A Stanford researcher has discovered a way to charge devices deep within living bodies, potentially opening the gates to embedded sensors and “microimplants” that weren’t possible before.
More immediately, the development, published Monday in the Proceedings of the National Academy of Sciences, promises pacemakers, nerve stimulators and other existing medical devices that can be smaller, longer-lasting and implanted more deeply within the brain and body.
Currently, many of these devices run on big, long-lasting batteries that still eventually die, generally requiring another round of surgery. Others are equipped with rechargeable batteries that require large receiving coils on the implant (at least a centimeter in diameter) that strictly limit where and how they can be used.
The new approach, dubbed “mid-field wireless transfer,” could allow doctors to rely more on electronics and less on drugs to treat various diseases, according to the researchers.
“We need to make these devices as small as possible to more easily implant them deep in the body and create new ways to treat illness and alleviate pain,” said Ada Poon, an assistant professor of electrical engineering at Stanford, in a statement.
Poon led the research team, which has already developed a pacemaker smaller than a grain of rice that can be powered or recharged simply by holding a credit card-size power source above it.
Different versions of the device could potentially be used for “deeper” deep-brain stimulation, sensors to monitor vital functions throughout the body and drug delivery systems that transport medicines directly to their target, the researchers said. Further down the theoretical road lie all sorts of those half exciting, half creepy possibilities for brain chips, bionics, eyeball displays, dial pads on your palms and on and on.
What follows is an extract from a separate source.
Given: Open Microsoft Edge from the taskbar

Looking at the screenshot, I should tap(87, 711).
Wireless charging has existed for some time for smartphones and some medical gadgets embedded just below the skin, taking advantage of a type of electromagnetic wave known as near-field waves. But guess what? Near-field waves don’t travel far.
Poon and her team’s new power source emits a particular type of near-field wave. When it hits the skin, the waves actually propagate, rather than being absorbed or reflected away. And they seem to do so within the range of safe exposure levels.
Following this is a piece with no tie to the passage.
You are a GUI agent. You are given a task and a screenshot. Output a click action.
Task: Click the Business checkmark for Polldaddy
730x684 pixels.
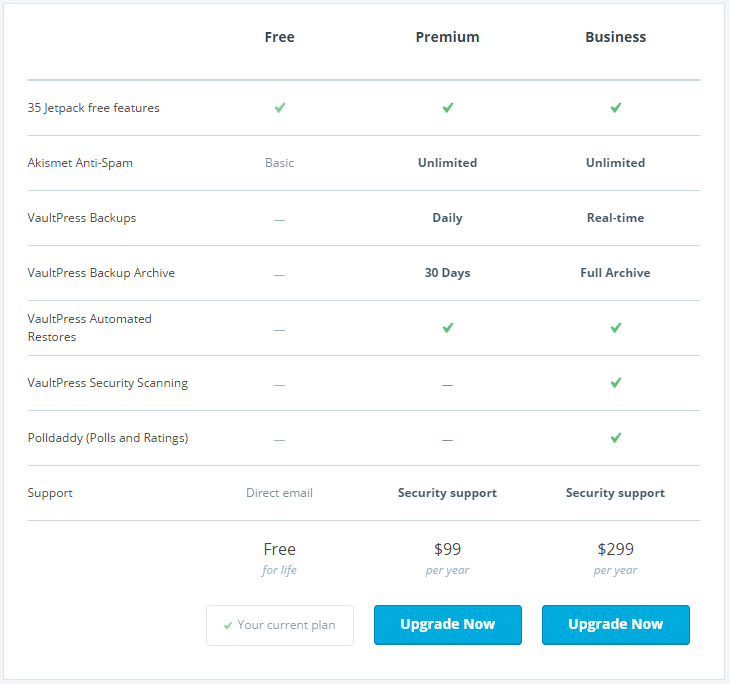[616, 438]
They’ve tested the technology on a pig and a rabbit, and are preparing to evaluate it in humans. Any commercial device, however, would still have to work through years of safety and efficacy trials.
“The Poon lab has solved a significant piece of the puzzle for safely powering implantable microdevices, paving the way for new innovation in this field,” said William Newsome, director of the Stanford Neurosciences Institute, in a statement.